俺の声に呼応するように碧色の瞳は曇り、先までの美しい尊顔は歪む。
「私は、いえ、私もあなたと同じ目に遭ったことがあります」
「……は?」
「正確には、私はあなたに憎まれる側……仲間を見捨てた側です。あなたの名を聞いて驚きました。あなたの名が、あの人と同じだったから。あの日、私は仲間たちとある闘いに向かいました」
そう言って、彼女は空を仰いだ。遠い記憶をたどるかのように、たどたどしく言葉を綴っていく。

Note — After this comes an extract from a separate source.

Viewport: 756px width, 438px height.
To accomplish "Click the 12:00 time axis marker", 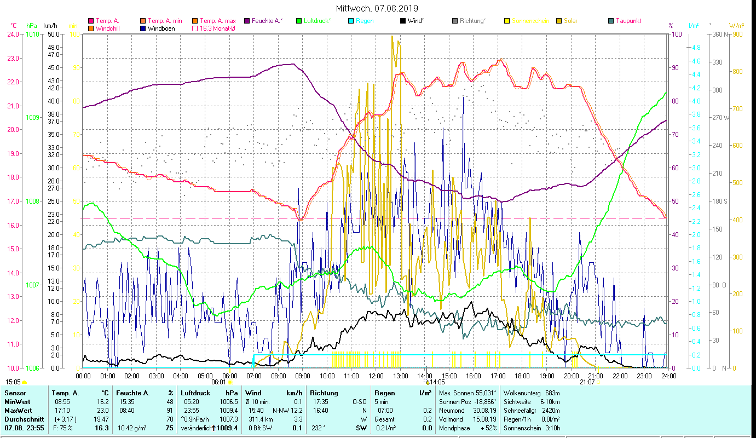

「――誰もが倒されることを望んだ魔王マルファスの討伐。私たちは民衆の、世界の期待を背に、立ち向かうことを決心し、マルファスの元に足を踏み入れた」
やめろ。
「私たちは、たった一人を除いて私たちは魔王という存在を軽んじていた。どこか、気が緩んでいた」
何を言っている。
「それまで相手にしてきた魔王の配下を私たちは苦難もありながらなんだかんだ倒してきた。そこに油断と慢心が生まれていたのです」
聞きたくない。
「そして宿敵マルファスと対峙した時、私は……恐怖で心を塗り潰されました」
その先を、その先を。
「暗雲が立ち込める暗黒の空。大地に盛る煉獄の炎。恐怖が蔓延する空気。そして、思い出すことすら恐ろしい絶対悪、魔王マルファス」
いつの間にか、彼女は自分の腕を掴んでいた。追憶に怯えるように、小刻みに震える体を抑えつけている。
だがそれ以上に、俺は思い出したくもない現実を突きつけられている気がして、苛立ちと焦燥を滲ませ震えていた。
聞きたくない、聞きたくない、思い出したくないと、駄々を捏ねる子供のように胸中で喚き散らす。
「私たちは敵であるはずのマルファスを前に一目散に逃げました。それだけに彼の魔王が放つオーラが尋常ではなかったのです。そして、一人だけ、私たちの中に一人だけ背を向けることなく、闘った人が――」
「――もういいッ!」
びくっ、とリンは体を震わした。
歪めていた顔をそのままにしてリンが俺に目を向ける。彼女と同じように体を震わし、両手を握りしめていた俺がどう映っただろうか……。
つい先ほど、目の前の少年は仲間に同じことをされたはず、それを想起させるような話をしてしまった。悪気があったわけではない、胸中に残る蟠りのような、贖罪ともいえる記憶の告白。
それを無遠慮に言葉にした自分に、心根の優しい彼女のことだから自己嫌悪の波に襲われているに違いない。
そうだと分かってしまうからこそ、余計にタチが悪い。
「すみません」
後に彼女の口から零れた言葉はそれだけだった。